Penggalan Teks
#####
Penghormatan Status
You see the world as you are. Kita mempersepsikan dunia sebagaimana kita mempersepsikan diri kita sendiri; bila kita pemarah, kita pun akan menyangka orang pemarah pada kita. Kita menuduh orang sebagaimana kita menuduh diri kita sendiri; bila kita licik, kita akan mudah menduga orang lain licik pula pada kita. Dan kita menghormati orang lain berdasarkan apa yang kita hormati dari diri kita sendiri; bila kita memandang kekayaan, gelar dan piala itu penting, kita pun akan mengukur nilai orang lain berdasarkan kekayaan, gelar dan piala mereka.
Itu sebabnya, bila ingin memperlakukan orang lain secara lebih baik, mulailah dengan memandang diri sendiri secara lebih benar. Bagaimana mungkin kita akan menghormati orang lain karena akhlak dan kebaikannya jika kita memandang gelar dan status itu penting? Sebaliknya; sudah pasti kita tidak mempedulikan status dan kekayaan orang lain, bila kita memandang karakter dan kebaikan hati itu yang utama. Maka, evaluasilah diri kita; adakah aku ingin memperkenalkan diri melalui pangkatku? Boss, jendral, professor, dan sebagainya? Ataukah aku lebih ingin memperkenalkan diriku sebagai si fulan saja?
Satu hal yang pasti: Tuhan tidak memandang status kita, Tuhan itu jujur. Di dalam kubur bukan piala atau sertifikat kita yang ditanyai, tetapi kebeningan hati dan perbuatan baik kita yang ditanyai? Itu sebabnya, memandang status secara berlebihan pastilah merugi di akhirat, dan juga di dunia. Manusia yang terlalu memandang status adalah manusia yang tidak jujur dan hidup di dalam ilusi yang diciptakan masyarakat. Ia menjadi pengemis status dan hamba kekayaan; ia rela mengemis dan bersujud pada mereka yang lebih tinggi kedudukannya dan lebih tebal simpanan uangnya. Baginya kehidupan ini tak lebih dari transaksi demi eskalasi status.
#####
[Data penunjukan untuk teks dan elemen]
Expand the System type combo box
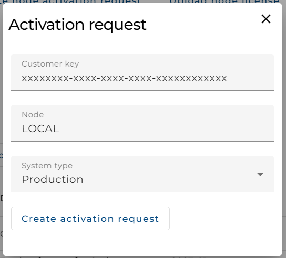The height and width of the screenshot is (258, 286). coord(142,174)
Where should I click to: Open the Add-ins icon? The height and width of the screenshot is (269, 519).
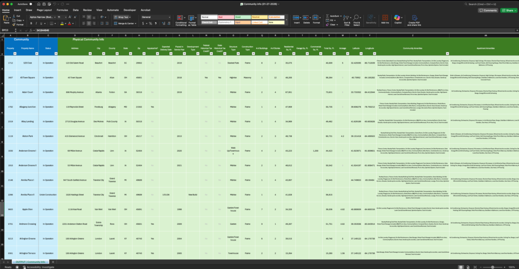(x=385, y=19)
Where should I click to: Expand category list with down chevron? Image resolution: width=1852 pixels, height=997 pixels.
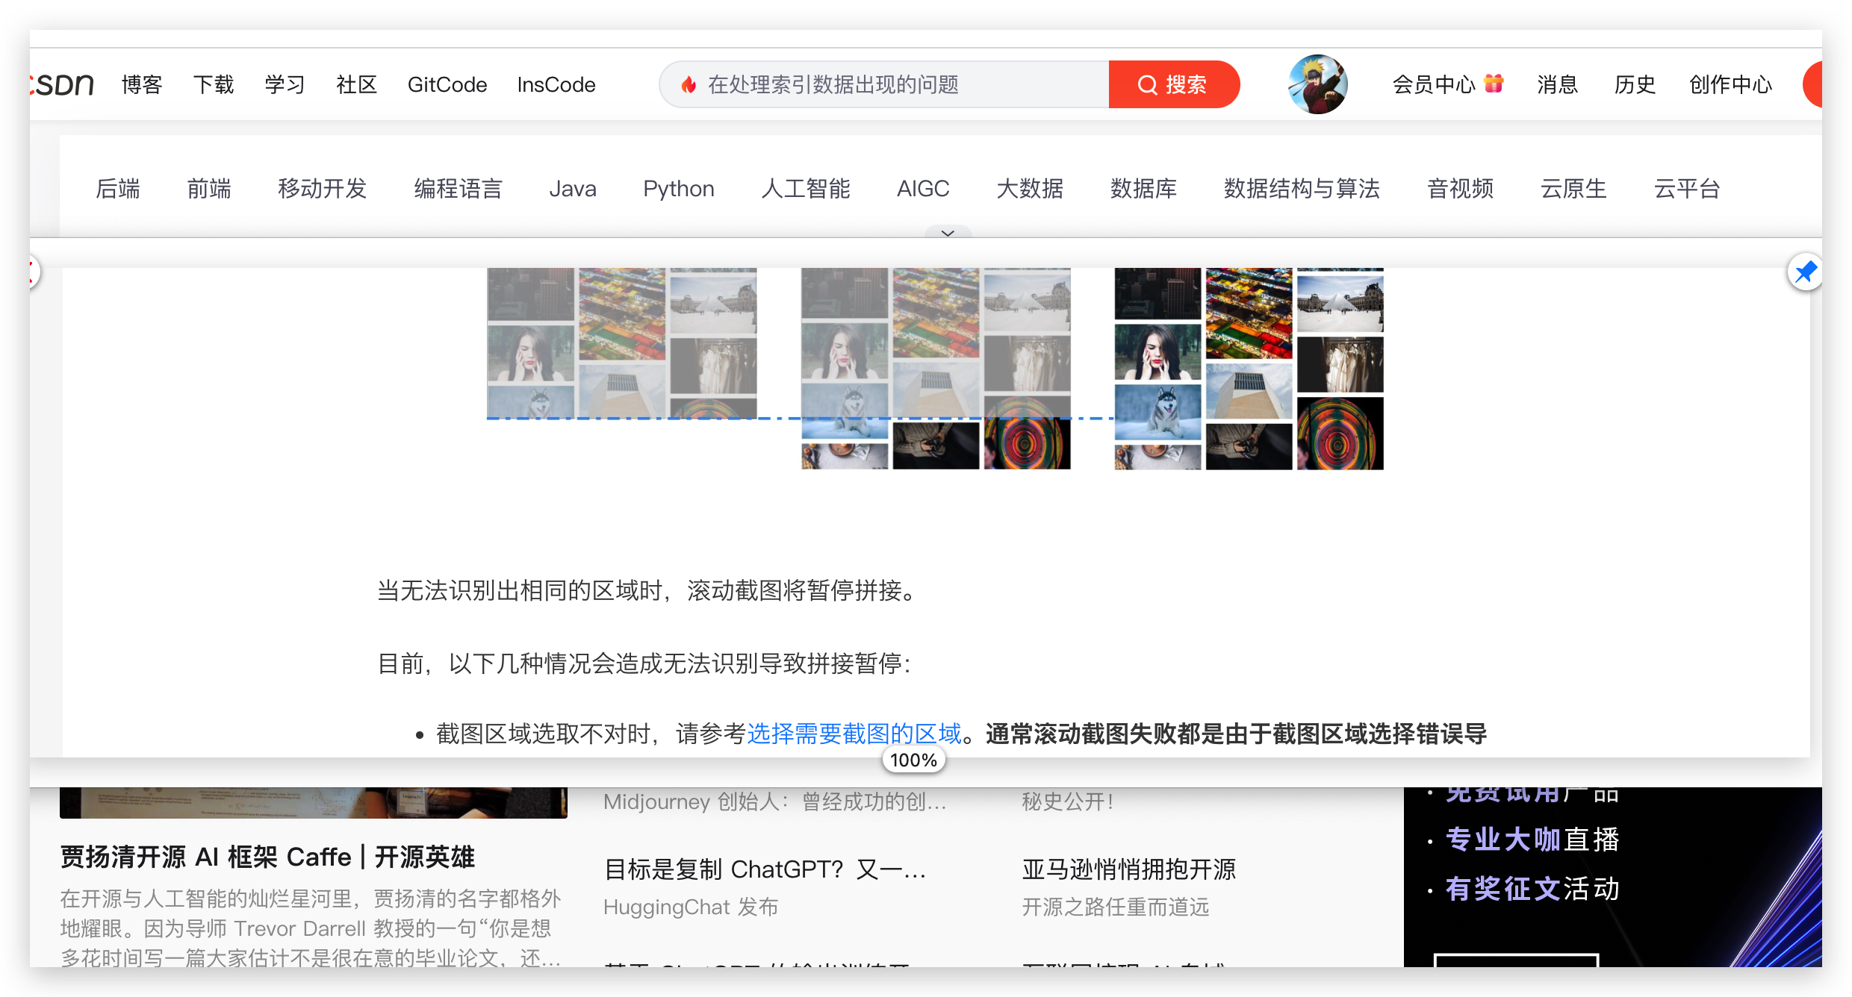pyautogui.click(x=948, y=233)
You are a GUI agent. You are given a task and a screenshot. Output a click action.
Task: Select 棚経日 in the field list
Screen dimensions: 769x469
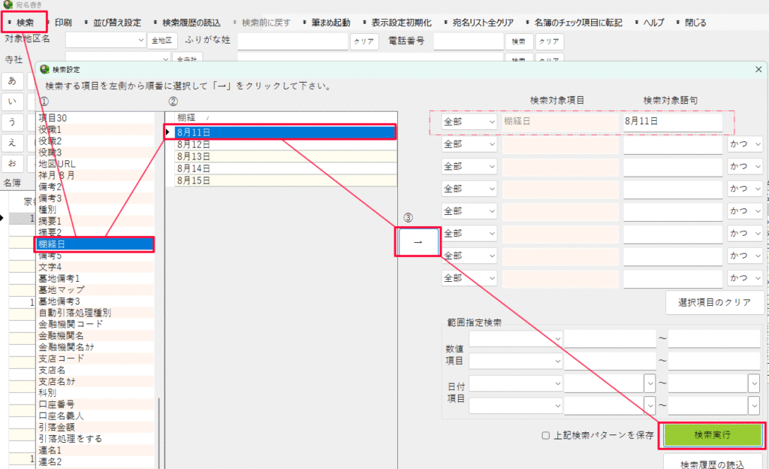pos(95,244)

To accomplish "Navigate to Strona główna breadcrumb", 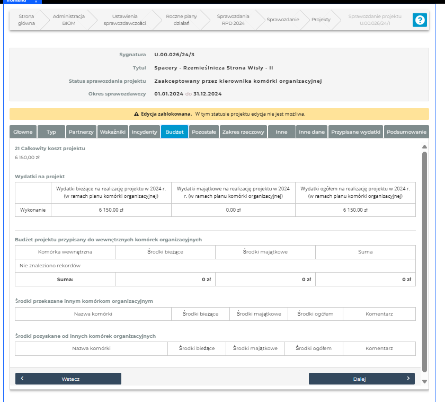I will click(26, 20).
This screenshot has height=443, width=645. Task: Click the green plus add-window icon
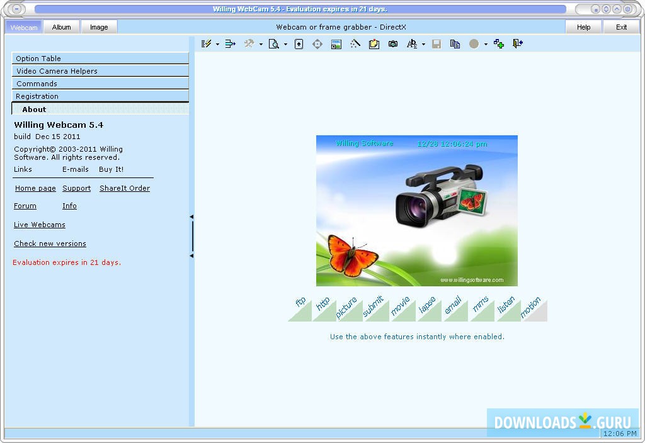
#####
Latihan 1
Tolong tulis ulang bagian teks tentang status mulai dari "Itu sebabnya, bila" dan berakhir pada "si fulan saja?", dengan mengganti "karakter" menjadi "watak".
Latihan 2
Sebutkan semua pangkat yang dicontohkan dalam teks tentang status.

Jawaban Akhir 1
Itu sebabnya, bila ingin memperlakukan orang lain secara lebih baik, mulailah dengan memandang diri sendiri secara lebih benar. Bagaimana mungkin kita akan menghormati orang lain karena akhlak dan kebaikannya jika kita memandang gelar dan status itu penting? Sebaliknya; sudah pasti kita tidak mempedulikan status dan kekayaan orang lain, bila kita memandang watak dan kebaikan hati itu yang utama. Maka, evaluasilah diri kita; adakah aku ingin memperkenalkan diri melalui pangkatku? Boss, jendral, professor, dan sebagainya? Ataukah aku lebih ingin memperkenalkan diriku sebagai si fulan saja?

Jawaban Akhir 2
Boss, jendral, professor